───── Given entries

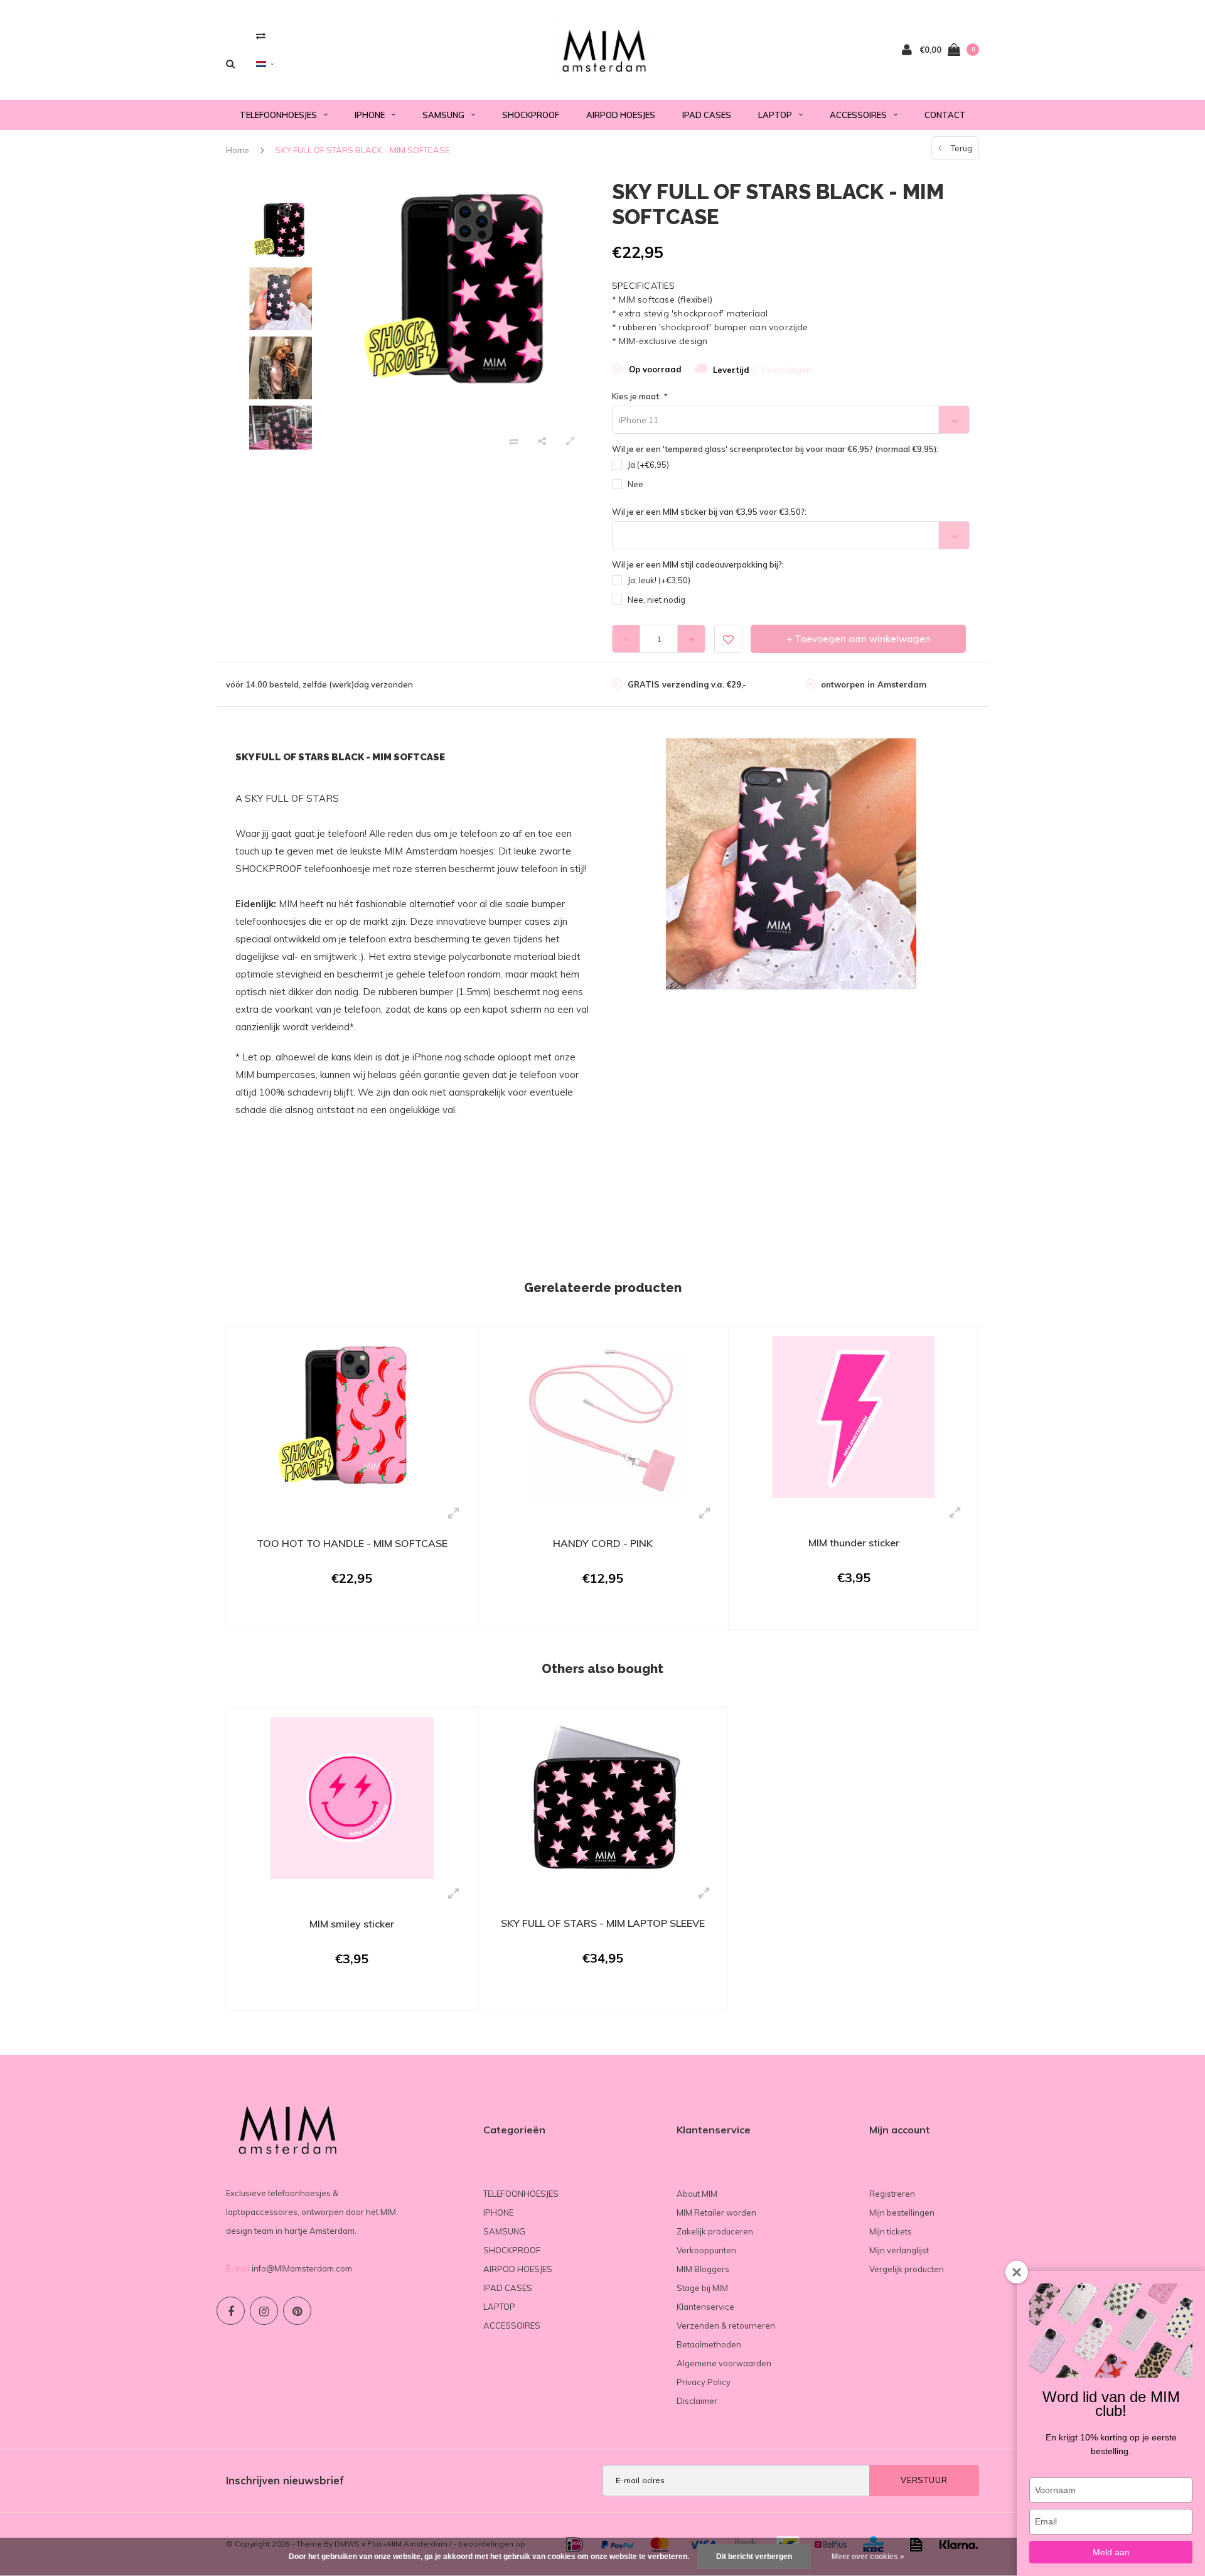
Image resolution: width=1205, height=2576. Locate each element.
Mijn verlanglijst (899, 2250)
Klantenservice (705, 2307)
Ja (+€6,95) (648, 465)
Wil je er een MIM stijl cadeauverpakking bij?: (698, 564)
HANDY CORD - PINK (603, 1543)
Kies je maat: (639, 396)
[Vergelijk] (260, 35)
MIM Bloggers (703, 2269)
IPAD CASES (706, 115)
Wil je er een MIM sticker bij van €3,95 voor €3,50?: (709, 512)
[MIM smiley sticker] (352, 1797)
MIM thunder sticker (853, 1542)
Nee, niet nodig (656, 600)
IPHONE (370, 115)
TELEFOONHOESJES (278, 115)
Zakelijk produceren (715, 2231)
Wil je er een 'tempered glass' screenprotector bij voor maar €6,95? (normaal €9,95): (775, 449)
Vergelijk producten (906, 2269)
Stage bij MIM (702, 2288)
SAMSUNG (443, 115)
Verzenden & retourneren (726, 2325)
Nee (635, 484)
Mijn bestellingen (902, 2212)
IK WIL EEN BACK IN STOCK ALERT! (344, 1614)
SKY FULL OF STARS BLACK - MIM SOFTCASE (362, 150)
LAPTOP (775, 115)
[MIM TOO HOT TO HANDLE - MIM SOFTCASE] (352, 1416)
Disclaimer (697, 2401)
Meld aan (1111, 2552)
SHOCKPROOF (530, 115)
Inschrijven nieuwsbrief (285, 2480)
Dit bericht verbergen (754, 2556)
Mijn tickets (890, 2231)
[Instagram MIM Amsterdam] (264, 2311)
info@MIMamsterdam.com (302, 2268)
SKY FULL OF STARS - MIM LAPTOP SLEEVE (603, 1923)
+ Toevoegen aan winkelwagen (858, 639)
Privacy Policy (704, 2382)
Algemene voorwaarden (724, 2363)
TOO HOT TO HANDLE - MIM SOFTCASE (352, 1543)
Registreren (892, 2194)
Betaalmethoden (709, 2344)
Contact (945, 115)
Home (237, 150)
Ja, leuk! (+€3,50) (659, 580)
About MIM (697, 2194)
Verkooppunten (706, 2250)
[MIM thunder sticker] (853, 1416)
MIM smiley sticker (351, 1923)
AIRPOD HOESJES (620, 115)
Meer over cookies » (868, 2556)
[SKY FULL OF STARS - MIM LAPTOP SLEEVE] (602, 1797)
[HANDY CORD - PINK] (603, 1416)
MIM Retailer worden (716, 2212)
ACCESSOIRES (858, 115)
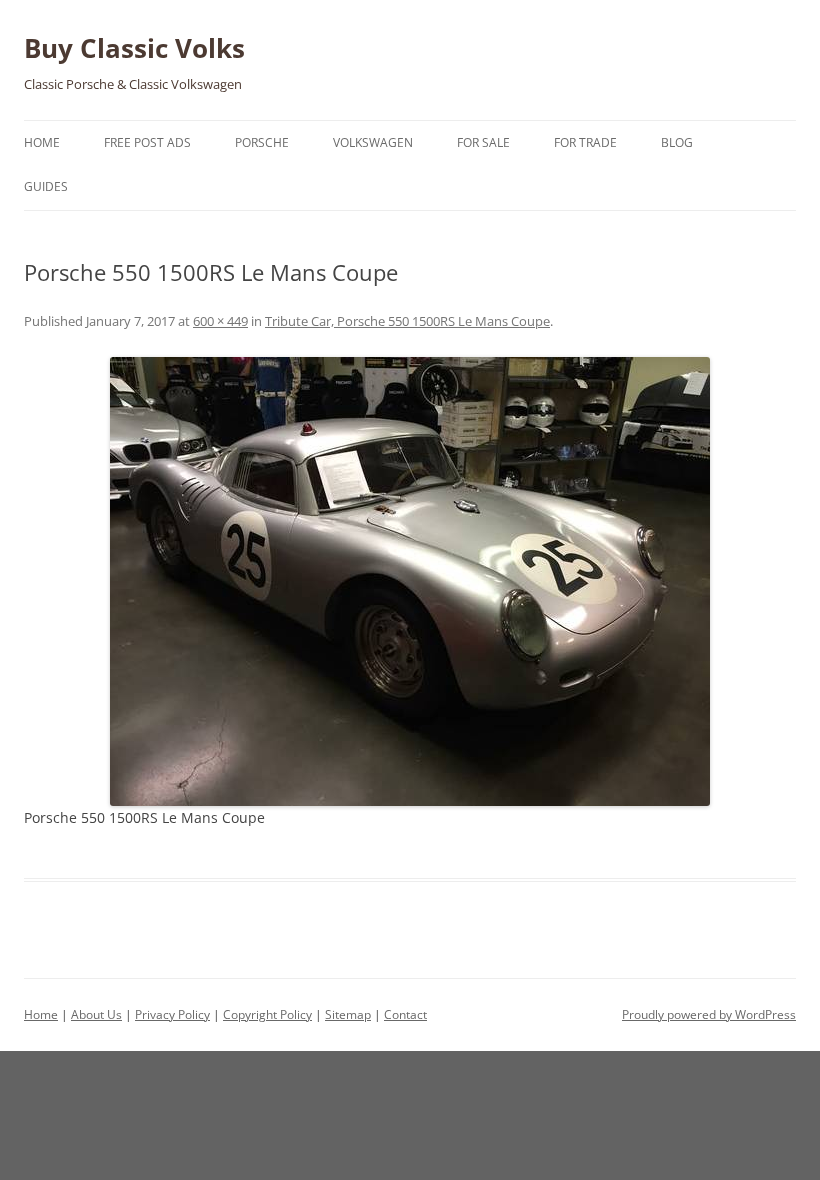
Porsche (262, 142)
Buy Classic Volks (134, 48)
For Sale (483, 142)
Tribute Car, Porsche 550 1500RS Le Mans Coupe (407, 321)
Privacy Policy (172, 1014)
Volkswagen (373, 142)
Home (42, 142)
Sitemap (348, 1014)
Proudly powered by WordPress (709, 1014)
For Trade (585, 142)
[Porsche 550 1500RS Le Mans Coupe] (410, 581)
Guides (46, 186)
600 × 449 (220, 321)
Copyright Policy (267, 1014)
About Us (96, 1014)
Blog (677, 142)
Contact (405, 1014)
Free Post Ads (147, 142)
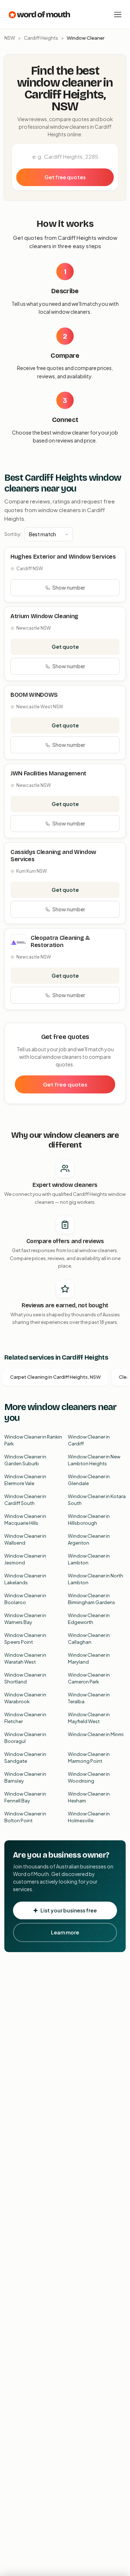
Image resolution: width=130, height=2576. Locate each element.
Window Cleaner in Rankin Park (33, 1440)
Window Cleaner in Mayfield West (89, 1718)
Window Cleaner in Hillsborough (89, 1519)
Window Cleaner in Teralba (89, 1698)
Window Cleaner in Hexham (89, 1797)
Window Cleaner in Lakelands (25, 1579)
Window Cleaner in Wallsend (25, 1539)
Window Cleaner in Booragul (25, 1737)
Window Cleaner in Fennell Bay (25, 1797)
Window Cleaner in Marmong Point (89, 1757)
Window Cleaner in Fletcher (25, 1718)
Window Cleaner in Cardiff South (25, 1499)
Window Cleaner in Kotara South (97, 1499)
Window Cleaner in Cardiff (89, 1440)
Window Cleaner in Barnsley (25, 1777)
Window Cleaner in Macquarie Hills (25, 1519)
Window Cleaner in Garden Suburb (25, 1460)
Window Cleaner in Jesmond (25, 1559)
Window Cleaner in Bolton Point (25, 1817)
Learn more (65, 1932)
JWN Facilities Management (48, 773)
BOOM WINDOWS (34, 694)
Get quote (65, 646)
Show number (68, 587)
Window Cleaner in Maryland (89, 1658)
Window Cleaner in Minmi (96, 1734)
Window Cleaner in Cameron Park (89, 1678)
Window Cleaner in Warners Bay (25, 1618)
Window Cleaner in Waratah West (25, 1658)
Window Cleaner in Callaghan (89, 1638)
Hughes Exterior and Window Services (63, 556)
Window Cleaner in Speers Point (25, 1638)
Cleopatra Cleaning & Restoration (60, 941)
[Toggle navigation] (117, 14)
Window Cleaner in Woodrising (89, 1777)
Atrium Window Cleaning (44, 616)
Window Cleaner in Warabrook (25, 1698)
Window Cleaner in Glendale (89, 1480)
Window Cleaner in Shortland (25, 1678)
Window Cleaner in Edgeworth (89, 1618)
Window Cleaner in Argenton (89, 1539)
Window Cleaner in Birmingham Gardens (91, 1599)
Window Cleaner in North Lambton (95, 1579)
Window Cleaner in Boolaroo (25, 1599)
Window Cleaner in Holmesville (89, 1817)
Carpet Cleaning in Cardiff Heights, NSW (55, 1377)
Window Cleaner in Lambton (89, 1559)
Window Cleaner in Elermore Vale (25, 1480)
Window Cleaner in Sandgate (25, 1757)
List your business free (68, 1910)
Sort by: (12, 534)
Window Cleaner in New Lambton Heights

──────────

#### What to work on
Across the material, how many lines contain the word "Mijn"? Only the number is wanted.

#### Solution below
3